# RECORD EXTRACTS
= = = = = = =
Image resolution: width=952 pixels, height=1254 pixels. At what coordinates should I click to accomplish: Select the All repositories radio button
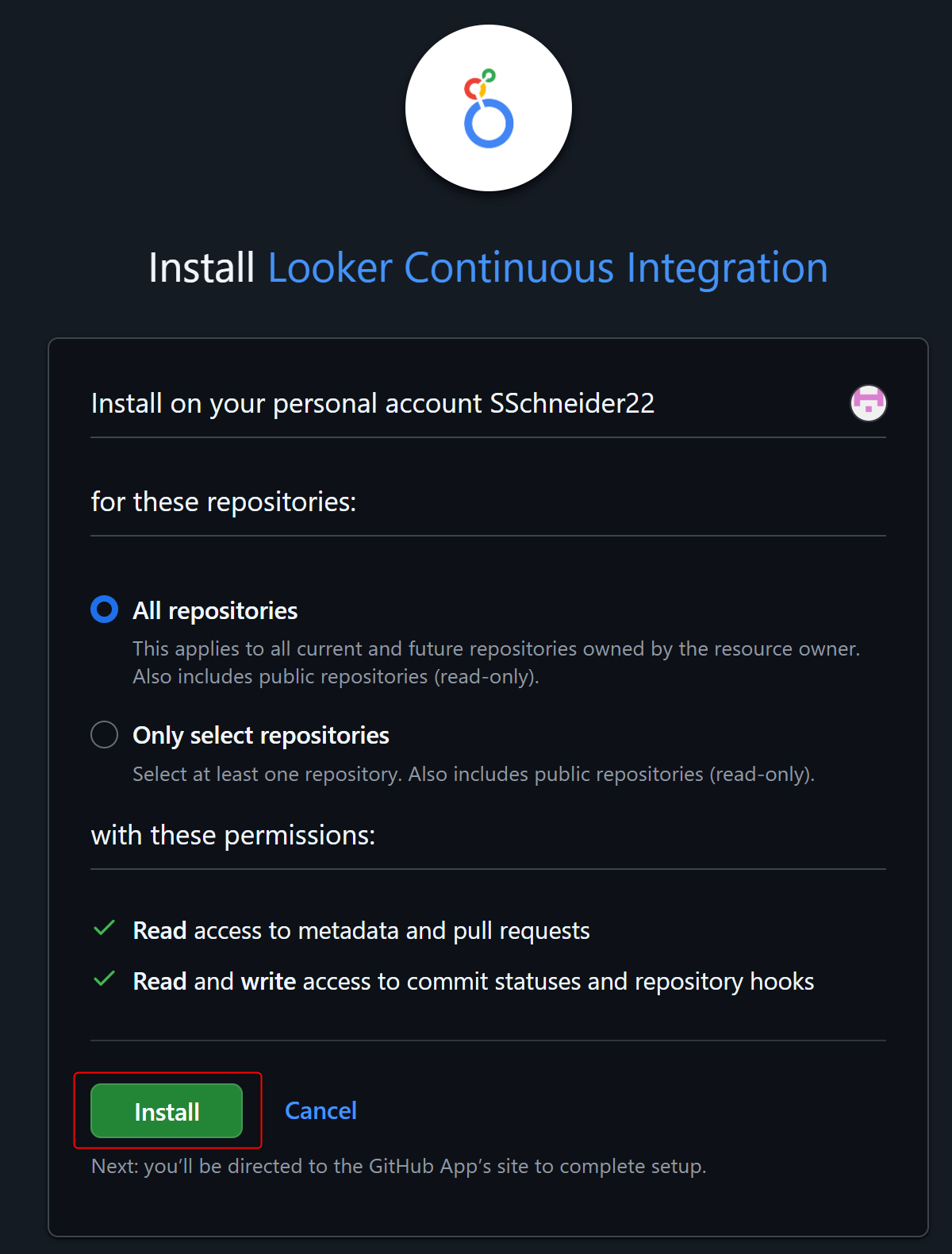105,610
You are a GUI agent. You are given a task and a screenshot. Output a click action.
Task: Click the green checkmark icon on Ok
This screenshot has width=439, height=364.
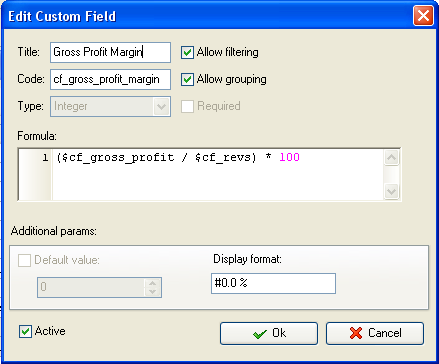click(x=260, y=333)
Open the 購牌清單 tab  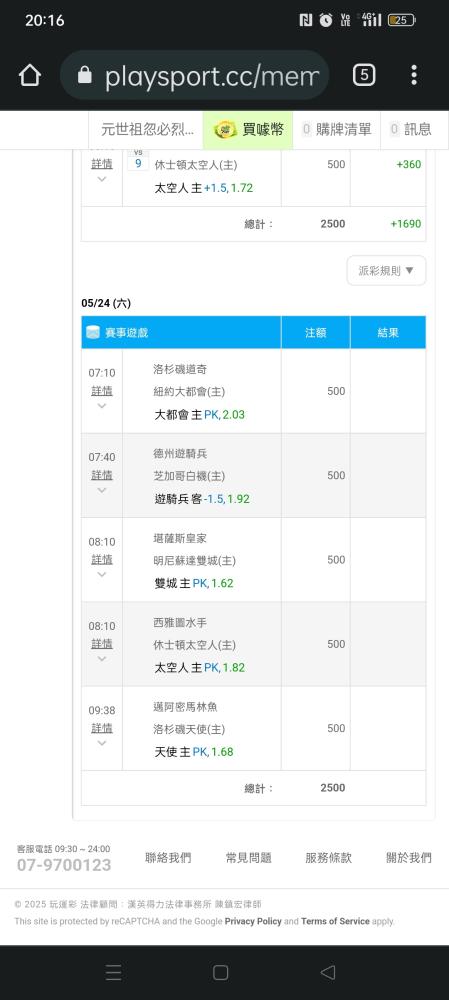(337, 130)
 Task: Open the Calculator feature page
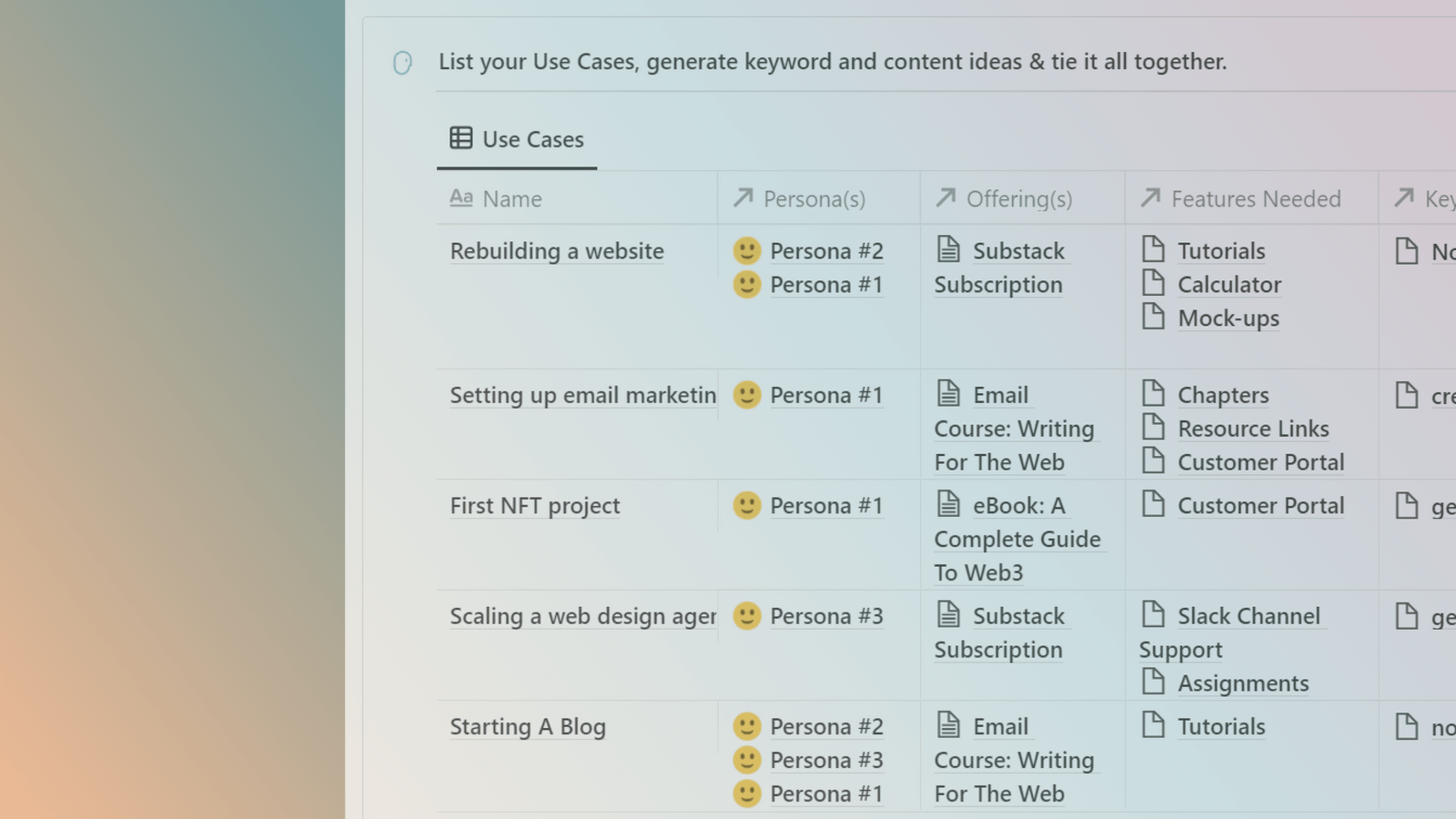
= = = = = = =
Repeat only the lines between the top of the entries above and the line containing "Task: Click the green checkmark icon on Ok", both ends included, without the pictures.

Image resolution: width=952 pixels, height=1254 pixels. At what coordinates should I click to accomplish: Select the All repositories radio button
105,610
You are a GUI agent. You are given a task and a screenshot. Output a click action.
Task: Click the green checkmark icon on Ok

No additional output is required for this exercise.